My Name is Rachel Corrie – Fringe • Glam Adelaide

My Name is Rachel Corrie – Fringe

British actor, Alan Rickman, and Katherine Viner have taken the words for this piece directly from the writings of American activist, Rachel Corrie.


My Name is Rachel Corrie Fringe 2010X-Space, Adelaide Centre for the Arts (ACArts) [TAFE SA], Light Square
Reviewed Sunday March 7th 2010 (See Fringe guide for dates, times, etc.)

Presented by Daniel Clarke. or 1300 FRINGE (374 643)

Bookings: Fringetix & Venuetix outlets

British actor, Alan Rickman, and Katherine Viner have taken the words for this piece directly from the writings of American activist, Rachel Aliene Corrie (April 10, 1979 – March 16, 2003), and edited them into a monologue that takes us from her early years to her premature death in the Gaza Strip, where she died shortly after being run down by an armoured Israeli Defence Forces (IDF) bulldozer whilst acting as a human shield and protesting against the destruction of Palestinian homes. She was there at Rafah as a member of the International Solidarity Movement (ISM) during the Second Intifada.

When the play opens we find her lying down contemplating her very messy room.
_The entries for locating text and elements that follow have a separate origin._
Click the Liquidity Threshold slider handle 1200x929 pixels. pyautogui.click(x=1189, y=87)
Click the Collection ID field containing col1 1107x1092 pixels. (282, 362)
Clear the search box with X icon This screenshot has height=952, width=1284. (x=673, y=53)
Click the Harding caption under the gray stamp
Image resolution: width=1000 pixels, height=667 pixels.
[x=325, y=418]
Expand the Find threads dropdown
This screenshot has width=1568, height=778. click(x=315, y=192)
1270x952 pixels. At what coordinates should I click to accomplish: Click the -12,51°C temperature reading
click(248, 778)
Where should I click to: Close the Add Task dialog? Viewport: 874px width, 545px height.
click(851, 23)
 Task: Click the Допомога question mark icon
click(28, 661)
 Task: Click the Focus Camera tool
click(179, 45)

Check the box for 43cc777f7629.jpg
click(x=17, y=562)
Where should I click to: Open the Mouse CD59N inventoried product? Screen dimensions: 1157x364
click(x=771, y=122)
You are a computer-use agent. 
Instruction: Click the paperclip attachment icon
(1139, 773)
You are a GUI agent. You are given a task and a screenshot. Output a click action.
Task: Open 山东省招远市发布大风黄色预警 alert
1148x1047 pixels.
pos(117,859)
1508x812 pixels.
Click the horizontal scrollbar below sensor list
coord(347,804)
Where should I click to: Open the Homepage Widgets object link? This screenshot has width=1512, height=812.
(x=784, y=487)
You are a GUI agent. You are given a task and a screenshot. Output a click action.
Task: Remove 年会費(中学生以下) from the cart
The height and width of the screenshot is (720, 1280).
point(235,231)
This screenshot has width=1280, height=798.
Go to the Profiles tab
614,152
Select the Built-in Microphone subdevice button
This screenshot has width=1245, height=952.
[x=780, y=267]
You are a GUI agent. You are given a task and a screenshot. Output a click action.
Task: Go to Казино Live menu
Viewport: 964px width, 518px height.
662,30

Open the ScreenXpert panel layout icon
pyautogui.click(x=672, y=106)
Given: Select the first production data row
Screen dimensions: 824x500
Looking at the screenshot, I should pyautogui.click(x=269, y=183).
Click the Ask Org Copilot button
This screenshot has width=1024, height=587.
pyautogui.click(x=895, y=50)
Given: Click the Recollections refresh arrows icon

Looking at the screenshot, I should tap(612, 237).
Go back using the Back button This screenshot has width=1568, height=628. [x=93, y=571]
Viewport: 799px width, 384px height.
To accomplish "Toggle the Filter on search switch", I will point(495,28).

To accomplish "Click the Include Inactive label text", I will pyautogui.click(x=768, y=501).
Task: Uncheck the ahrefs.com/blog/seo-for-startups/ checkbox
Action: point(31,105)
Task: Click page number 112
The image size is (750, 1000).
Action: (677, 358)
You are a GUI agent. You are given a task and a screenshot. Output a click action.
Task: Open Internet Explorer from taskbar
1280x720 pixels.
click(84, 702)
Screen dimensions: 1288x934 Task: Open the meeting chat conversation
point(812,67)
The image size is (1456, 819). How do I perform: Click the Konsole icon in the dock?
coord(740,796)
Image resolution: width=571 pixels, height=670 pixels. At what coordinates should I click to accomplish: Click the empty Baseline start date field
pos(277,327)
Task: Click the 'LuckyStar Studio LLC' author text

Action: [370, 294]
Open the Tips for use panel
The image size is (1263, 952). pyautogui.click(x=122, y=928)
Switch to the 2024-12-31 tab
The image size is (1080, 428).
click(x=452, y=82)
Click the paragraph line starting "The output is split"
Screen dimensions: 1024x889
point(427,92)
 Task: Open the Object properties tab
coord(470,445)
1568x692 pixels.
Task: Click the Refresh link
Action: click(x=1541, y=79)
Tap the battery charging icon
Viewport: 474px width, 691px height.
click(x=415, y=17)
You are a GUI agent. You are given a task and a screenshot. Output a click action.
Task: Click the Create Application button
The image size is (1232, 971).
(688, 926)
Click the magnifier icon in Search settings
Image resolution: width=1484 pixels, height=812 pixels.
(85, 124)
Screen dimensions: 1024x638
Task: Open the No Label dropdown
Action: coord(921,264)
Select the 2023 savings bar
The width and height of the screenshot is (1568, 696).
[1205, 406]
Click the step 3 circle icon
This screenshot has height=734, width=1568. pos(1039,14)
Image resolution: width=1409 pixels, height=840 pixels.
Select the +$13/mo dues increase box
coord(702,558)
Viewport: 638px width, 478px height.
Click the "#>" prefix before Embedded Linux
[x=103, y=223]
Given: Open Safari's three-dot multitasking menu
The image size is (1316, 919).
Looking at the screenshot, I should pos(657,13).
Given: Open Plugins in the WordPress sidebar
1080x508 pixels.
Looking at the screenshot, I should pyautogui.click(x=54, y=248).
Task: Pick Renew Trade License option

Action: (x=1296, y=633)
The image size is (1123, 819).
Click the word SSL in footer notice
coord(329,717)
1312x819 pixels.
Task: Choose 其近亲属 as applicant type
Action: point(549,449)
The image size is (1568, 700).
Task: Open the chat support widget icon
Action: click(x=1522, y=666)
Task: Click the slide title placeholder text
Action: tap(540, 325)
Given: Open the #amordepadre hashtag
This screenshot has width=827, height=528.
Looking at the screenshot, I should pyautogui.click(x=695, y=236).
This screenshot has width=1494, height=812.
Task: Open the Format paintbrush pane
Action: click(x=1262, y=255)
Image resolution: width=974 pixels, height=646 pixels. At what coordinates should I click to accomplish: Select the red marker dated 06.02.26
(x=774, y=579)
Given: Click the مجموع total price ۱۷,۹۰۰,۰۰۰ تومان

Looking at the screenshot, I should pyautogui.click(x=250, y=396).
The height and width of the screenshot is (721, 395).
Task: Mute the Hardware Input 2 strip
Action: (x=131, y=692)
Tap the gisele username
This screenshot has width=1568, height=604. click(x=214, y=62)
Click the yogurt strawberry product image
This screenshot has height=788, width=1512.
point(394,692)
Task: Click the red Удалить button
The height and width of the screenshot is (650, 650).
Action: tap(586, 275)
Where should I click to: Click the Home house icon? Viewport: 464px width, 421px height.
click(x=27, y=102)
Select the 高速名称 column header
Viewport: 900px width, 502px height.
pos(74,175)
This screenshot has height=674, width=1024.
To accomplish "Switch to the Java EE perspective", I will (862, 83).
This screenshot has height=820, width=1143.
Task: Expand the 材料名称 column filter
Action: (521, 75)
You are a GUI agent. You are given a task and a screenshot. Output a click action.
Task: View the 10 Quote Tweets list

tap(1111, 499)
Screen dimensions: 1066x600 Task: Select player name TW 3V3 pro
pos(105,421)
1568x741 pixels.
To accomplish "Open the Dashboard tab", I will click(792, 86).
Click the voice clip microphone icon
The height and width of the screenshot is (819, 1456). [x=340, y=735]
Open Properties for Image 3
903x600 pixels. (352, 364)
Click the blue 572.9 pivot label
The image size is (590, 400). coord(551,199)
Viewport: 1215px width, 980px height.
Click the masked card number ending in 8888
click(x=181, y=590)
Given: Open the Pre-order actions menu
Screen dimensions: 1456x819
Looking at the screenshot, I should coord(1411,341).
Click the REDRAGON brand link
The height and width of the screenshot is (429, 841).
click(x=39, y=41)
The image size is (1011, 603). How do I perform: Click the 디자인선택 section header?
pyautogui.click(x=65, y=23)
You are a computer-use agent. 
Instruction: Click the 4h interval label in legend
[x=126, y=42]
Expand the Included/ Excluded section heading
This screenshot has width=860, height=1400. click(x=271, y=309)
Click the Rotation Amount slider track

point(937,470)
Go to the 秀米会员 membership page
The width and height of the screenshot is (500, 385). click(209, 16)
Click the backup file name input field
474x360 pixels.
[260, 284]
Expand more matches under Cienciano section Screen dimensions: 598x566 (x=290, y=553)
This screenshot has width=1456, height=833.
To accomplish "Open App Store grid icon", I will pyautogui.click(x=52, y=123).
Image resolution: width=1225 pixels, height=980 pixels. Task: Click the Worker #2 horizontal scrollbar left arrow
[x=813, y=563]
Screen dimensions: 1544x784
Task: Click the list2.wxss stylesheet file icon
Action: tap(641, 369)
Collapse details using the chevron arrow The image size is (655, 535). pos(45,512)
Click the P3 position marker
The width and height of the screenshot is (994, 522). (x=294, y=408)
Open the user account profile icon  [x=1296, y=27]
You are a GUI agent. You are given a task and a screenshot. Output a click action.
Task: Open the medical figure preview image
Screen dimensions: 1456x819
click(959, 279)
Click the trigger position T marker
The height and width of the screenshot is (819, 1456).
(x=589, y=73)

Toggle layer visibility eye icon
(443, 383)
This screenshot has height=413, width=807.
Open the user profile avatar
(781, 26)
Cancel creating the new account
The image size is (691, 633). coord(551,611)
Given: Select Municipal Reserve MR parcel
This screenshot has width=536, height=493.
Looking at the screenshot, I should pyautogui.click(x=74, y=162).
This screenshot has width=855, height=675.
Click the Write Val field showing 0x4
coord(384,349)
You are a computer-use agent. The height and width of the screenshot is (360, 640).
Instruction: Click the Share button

Gradually she packs her belongings and adds the boxes to stacks already around her that form a broken wall. From here she travels to Rafah and we hear of her time there, the events that occurred leading up to the fatal day and her reflections on the situation, expressed in her diary and in e-mails to her parents.

In light of the already known ending, there is much in this play that would perhaps have been merely interesting documentary, but that becomes highly poignant in retrospect. During the work we come to know a lot about Corrie, her life, her ambitions, her early interest in the welfare of others and her own personality. It is Hannah Norris who lifts Corrie’s words off of the page and fills them with emotion and carefully wrought expression in a captivating and thoroughly convincing performance, under the sensitive and insightful direction of Daniel Clarke. Norris is wonderful as Corrie, investing the role with a great sense of youthful enthusiasm and a certain degree of naivety as to the possible consequences of her actions. This is a sterling performance.

There are two sides to every story and, although Corrie claimed that she and the other ISM members were attempting to protect the homes of innocent Palestinians, the IDF claimed that they were clearing the area of terrorists, or people who were harbouring terrorists. The IDF had declared the area a security zone that contained a network of tunnels used for smuggling weapons and as hiding places for guerrilla forces, while the ISM claimed that they were only being used to bring in food, water and other essential supplies and that this was the only way to get them past the Israeli blockade that was in force at that time.

An ISM witness said that Corrie had been clearly visible, was wearing a brightly coloured florescent vest and that her death was deliberate, but the IDF claimed that it was an accident and that the driver of the bulldozer was not able to see her due to the limited visibility caused by the armour that had been added to the machine. The IDF also claimed that the bulldozer was not even attempting to demolish any buildings at the time but merely carrying out routine levelling of open areas. The arguments continue and there still is a pending lawsuit, filed against both the IDF and the Israeli Defence Ministry, with the hearing about to open in Haifa this week, on Wednesday March 10th.

The full truth of her death may never be known but her extensively self-documented life, superbly presented in this powerful performance, gives us a fascinating insight to this remarkable young woman with a deep social conscience.

Reviewed by Barry Lenny, Glam Adelaide Arts Editor.